◆ What you will do
Your copy should hold only the lines from the one with "This screenshot has width=1400, height=846." to the one with "Click the Edit pencil icon 758x1440 pixels.", both included, each exactly as it stands below, with no pictures.

◆ Material for the task
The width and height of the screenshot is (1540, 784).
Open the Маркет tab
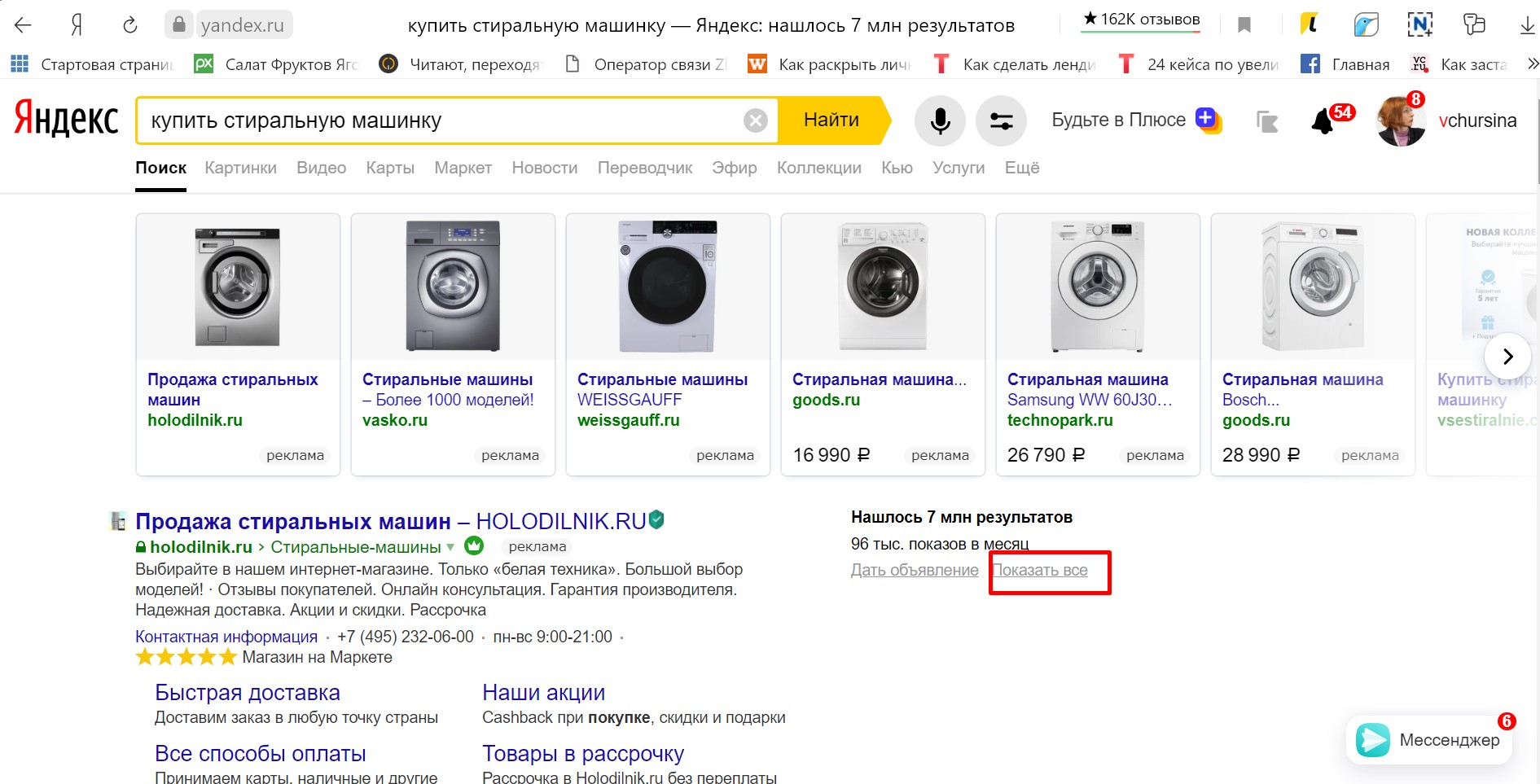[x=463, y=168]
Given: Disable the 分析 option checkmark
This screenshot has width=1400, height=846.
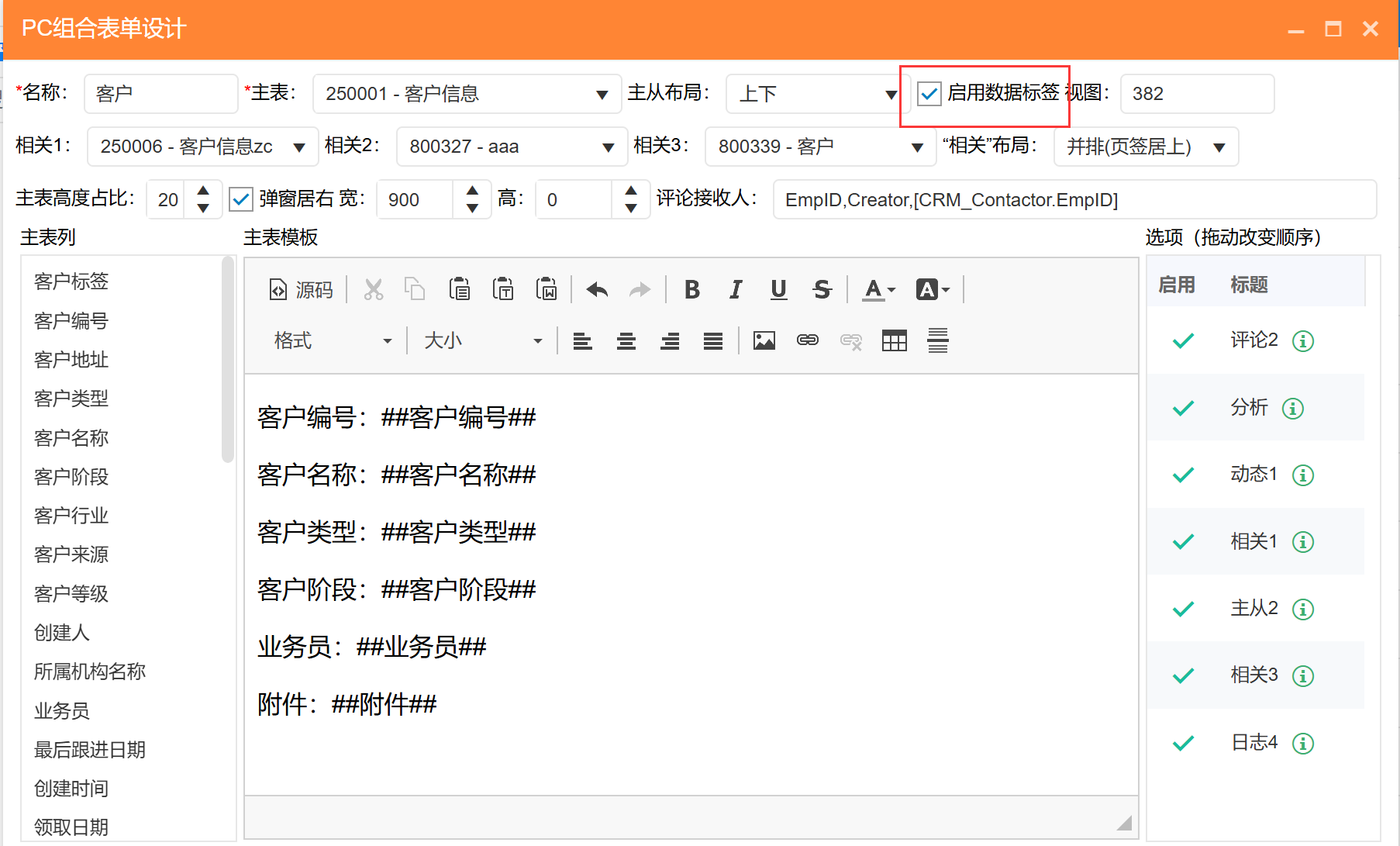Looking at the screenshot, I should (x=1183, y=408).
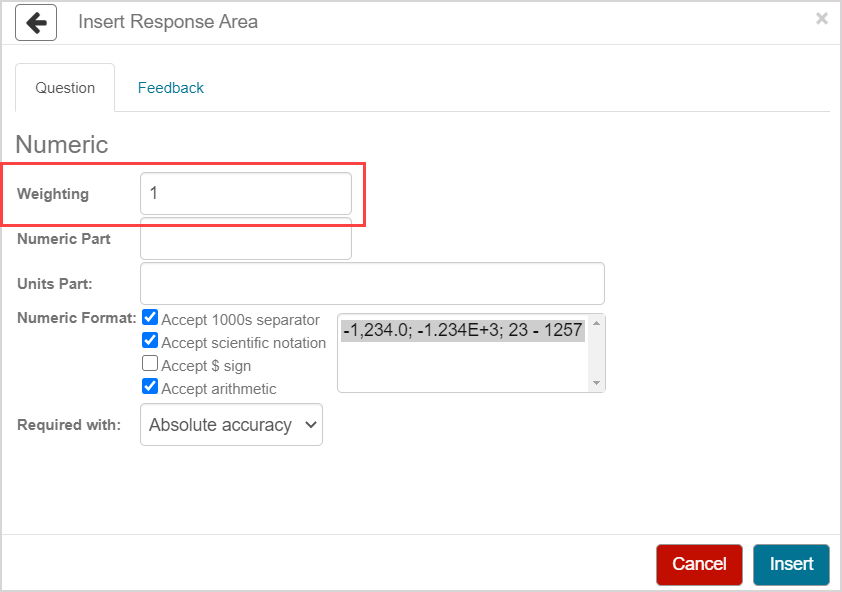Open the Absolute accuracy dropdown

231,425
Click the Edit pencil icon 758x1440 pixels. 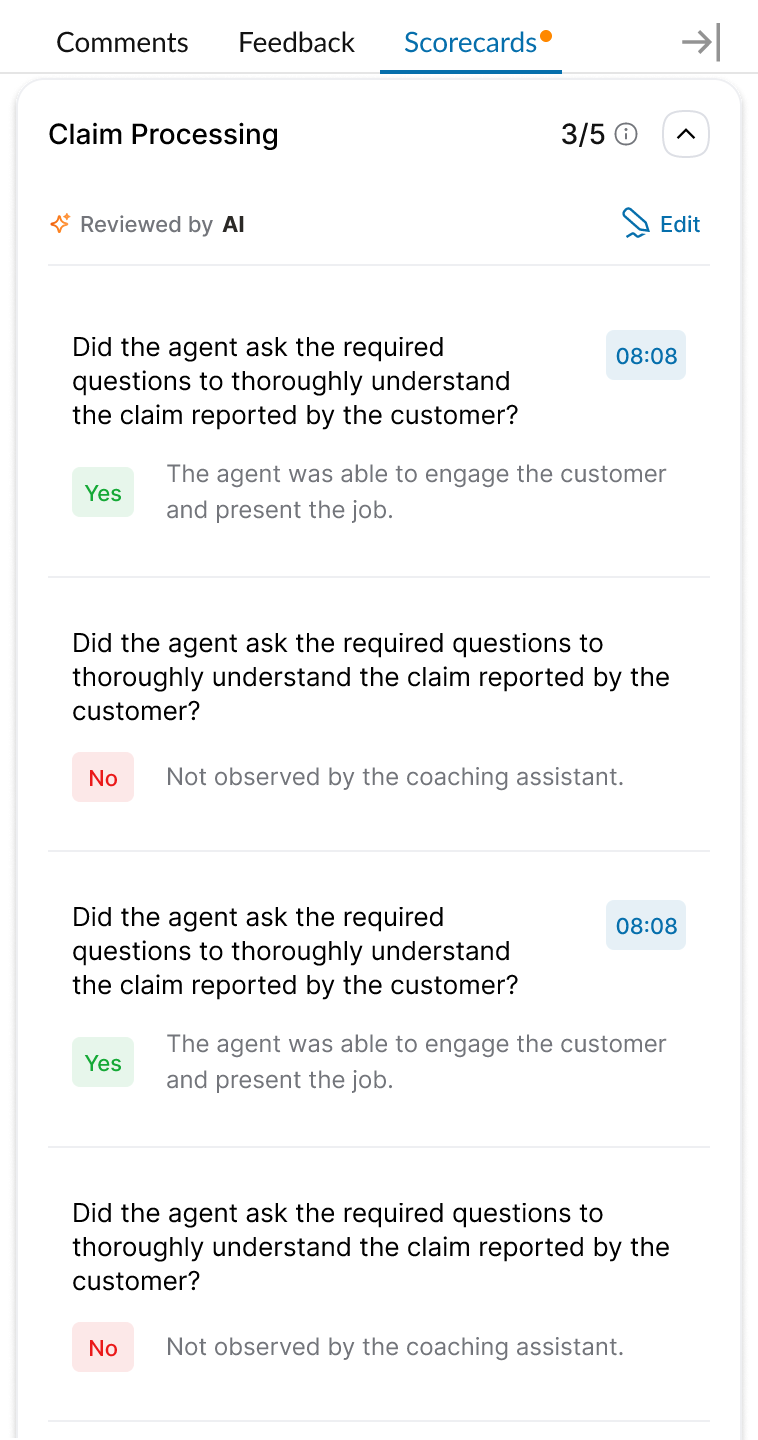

--

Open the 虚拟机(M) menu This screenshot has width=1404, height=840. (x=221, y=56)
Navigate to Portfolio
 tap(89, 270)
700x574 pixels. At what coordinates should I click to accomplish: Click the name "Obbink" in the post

◆ Written reply
This screenshot has width=1400, height=846.
Looking at the screenshot, I should (x=1183, y=408).
Open the Absolute accuracy dropdown

231,425
Click the Edit pencil icon 758x1440 pixels. 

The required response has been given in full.